=== Begin Enclosure ===

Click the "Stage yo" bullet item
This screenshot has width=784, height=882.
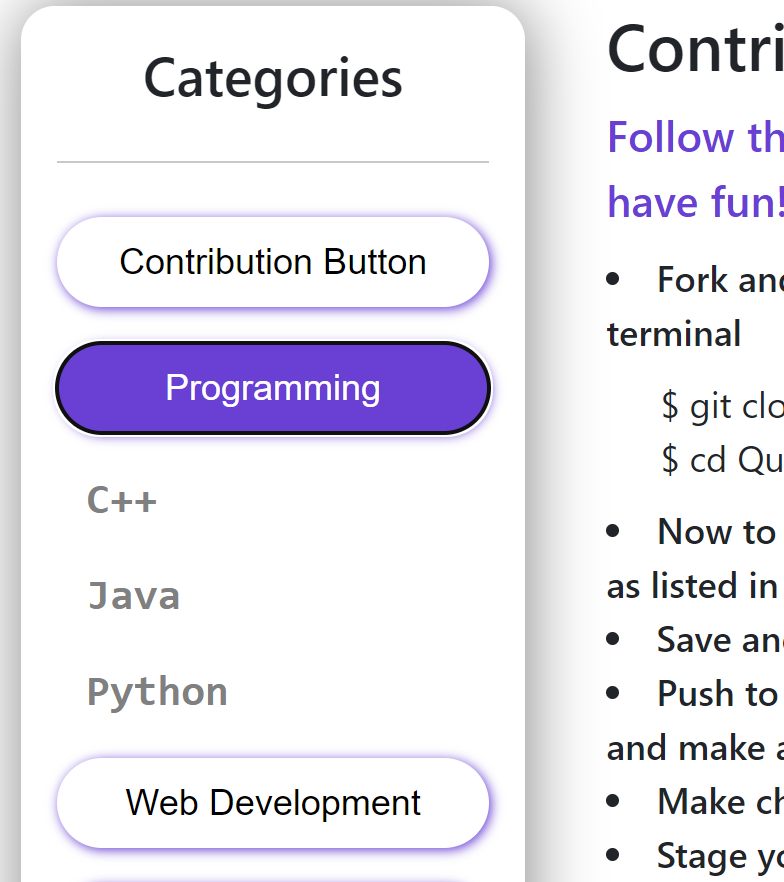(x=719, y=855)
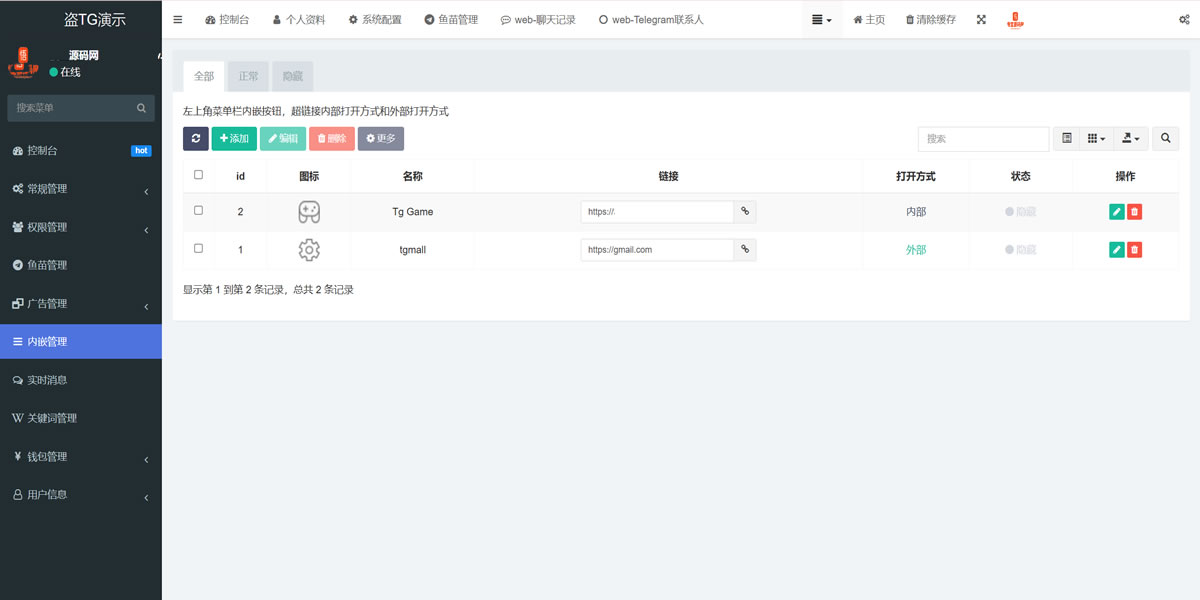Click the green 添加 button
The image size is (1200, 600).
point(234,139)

=== End Enclosure ===

[What you are asked to do]: Restate the full listing word for word, excluding images.

[Answer area]:
Click the "Stage yo" bullet item
This screenshot has width=784, height=882.
(x=719, y=855)
Click the green 添加 button
The image size is (1200, 600).
point(234,139)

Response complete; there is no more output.